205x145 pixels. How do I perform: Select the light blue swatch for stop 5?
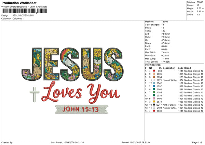[x=154, y=83]
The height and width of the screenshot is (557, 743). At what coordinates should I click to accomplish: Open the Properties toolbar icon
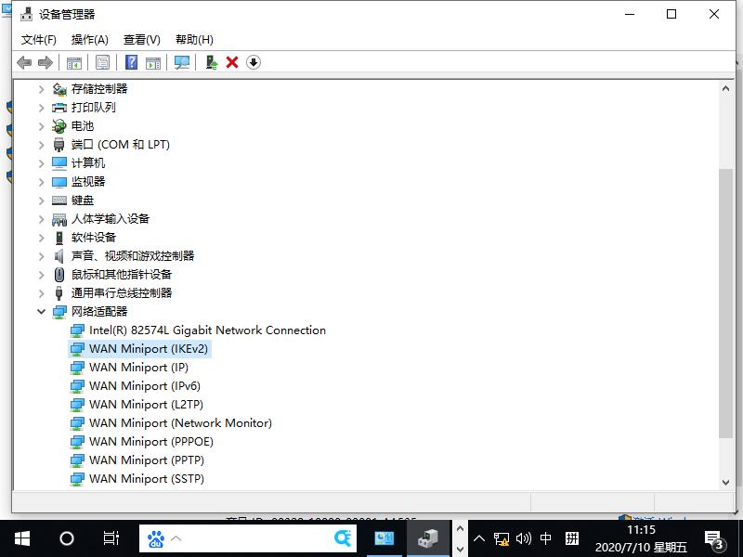pyautogui.click(x=101, y=62)
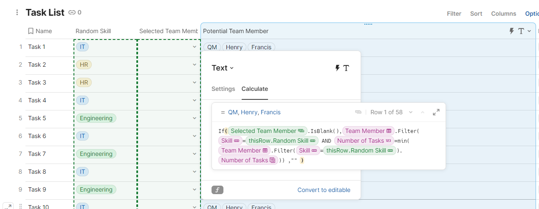
Task: Click the text type T icon in column header
Action: point(521,31)
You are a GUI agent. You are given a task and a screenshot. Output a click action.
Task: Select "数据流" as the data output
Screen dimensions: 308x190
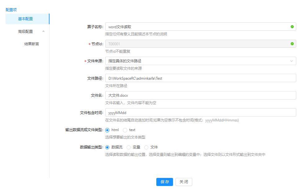pyautogui.click(x=107, y=147)
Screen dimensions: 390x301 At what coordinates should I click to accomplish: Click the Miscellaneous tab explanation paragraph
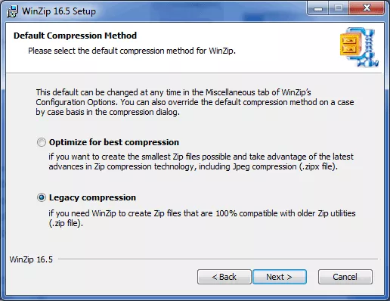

| EXERCISE DIRECTIONS |
Only the lines from the one containing "You are a GUI" through the final line of the entries belong in the copy, both ends included. Pictures stay out.

| SOLUTION FOR THIS PROBLEM |
You are a GUI agent. You are given a task and a screenshot. Output a click action.
Task: Select "数据流" as the data output
Screen dimensions: 308x190
pyautogui.click(x=107, y=147)
Screen dimensions: 390x301 At what coordinates should I click to accomplish: Click the Miscellaneous tab explanation paragraph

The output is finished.